**AUFGABENBESCHREIBUNG**.
Schreiben Sie aus dem Textauszug über politische Bildung an Schulen die Stelle wortgetreu ab, die mit „Aktuell ist dies“ beginnt und bis einschließlich „System zurückzuführen ist.“ reicht.

**TEXTAUSZUG**.
#####

Aktuell ist dies leider nur bedingt der Fall. 2009 verabschiedete das Kultusministerium einen Beschluss zur Stärkung der Demokratieerziehung, welcher besagt, dass politische Bildung eine fächerübergreifende Aufgabe sei. Dieser Ansatz ist zwar nachvollziehbar, jedoch trifft er nicht den Kern des Problems. Politik wird in Fächern wie Sozialkunde und Gemeinschaftskunde behandelt, jedoch weder im aktuellen Zusammenhang noch in dem nötigen Umfang. Dies führt zu Fällen wie dem einer 17-jährigen Abiturientin, die in einer Gemeinschaftskundeklausur fragt, welche die regierende Partei sei und mit der Antwort Rot-Rot-Grün Koalition nichts anfangen konnte. Da stellt sich natürlich die Frage ob ihr politischer Bildungsstand auf ihr Desinteresse oder das aktuelle Bildung System zurückzuführen ist.

#####

**EINTRÄGE**.
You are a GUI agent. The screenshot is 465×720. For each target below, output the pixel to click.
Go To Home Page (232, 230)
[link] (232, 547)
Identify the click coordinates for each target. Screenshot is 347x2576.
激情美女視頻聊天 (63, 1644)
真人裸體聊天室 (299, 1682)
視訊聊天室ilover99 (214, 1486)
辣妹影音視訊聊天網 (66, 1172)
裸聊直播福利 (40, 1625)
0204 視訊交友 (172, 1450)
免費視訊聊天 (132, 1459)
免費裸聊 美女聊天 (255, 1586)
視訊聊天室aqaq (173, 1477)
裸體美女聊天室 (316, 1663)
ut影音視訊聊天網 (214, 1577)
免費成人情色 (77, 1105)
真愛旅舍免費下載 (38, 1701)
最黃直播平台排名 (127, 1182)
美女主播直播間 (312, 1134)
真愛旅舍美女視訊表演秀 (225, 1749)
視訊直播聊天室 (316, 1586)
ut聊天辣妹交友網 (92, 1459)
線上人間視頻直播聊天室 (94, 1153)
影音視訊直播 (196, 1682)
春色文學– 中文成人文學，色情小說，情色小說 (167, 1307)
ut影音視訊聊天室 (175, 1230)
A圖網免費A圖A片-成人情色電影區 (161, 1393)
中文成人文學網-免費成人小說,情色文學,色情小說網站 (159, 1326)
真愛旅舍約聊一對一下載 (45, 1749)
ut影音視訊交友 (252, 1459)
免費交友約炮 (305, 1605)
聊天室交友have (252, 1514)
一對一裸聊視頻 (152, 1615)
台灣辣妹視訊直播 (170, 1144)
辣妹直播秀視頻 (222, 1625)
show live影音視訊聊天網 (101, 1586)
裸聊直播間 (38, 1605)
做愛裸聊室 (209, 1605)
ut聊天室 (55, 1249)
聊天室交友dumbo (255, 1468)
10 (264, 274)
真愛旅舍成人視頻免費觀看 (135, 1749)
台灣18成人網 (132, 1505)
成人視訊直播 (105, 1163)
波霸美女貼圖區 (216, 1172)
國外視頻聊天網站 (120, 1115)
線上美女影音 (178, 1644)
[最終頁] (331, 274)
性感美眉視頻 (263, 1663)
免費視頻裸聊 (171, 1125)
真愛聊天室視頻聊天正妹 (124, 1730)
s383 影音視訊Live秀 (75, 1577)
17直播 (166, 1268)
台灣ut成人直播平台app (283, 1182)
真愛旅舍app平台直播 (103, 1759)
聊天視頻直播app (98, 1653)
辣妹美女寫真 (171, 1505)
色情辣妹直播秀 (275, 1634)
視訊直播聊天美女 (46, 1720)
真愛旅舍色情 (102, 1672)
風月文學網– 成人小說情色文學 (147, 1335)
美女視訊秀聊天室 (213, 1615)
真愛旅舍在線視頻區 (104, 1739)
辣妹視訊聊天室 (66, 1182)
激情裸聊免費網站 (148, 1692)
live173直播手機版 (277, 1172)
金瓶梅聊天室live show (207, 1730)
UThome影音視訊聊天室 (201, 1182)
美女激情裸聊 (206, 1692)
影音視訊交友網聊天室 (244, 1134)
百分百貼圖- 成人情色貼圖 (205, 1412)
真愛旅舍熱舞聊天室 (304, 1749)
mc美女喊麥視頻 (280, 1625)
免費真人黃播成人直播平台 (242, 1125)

#####

**LÖSUNG**.
Aktuell ist dies leider nur bedingt der Fall. 2009 verabschiedete das Kultusministerium einen Beschluss zur Stärkung der Demokratieerziehung, welcher besagt, dass politische Bildung eine fächerübergreifende Aufgabe sei. Dieser Ansatz ist zwar nachvollziehbar, jedoch trifft er nicht den Kern des Problems. Politik wird in Fächern wie Sozialkunde und Gemeinschaftskunde behandelt, jedoch weder im aktuellen Zusammenhang noch in dem nötigen Umfang. Dies führt zu Fällen wie dem einer 17-jährigen Abiturientin, die in einer Gemeinschaftskundeklausur fragt, welche die regierende Partei sei und mit der Antwort Rot-Rot-Grün Koalition nichts anfangen konnte. Da stellt sich natürlich die Frage ob ihr politischer Bildungsstand auf ihr Desinteresse oder das aktuelle Bildung System zurückzuführen ist.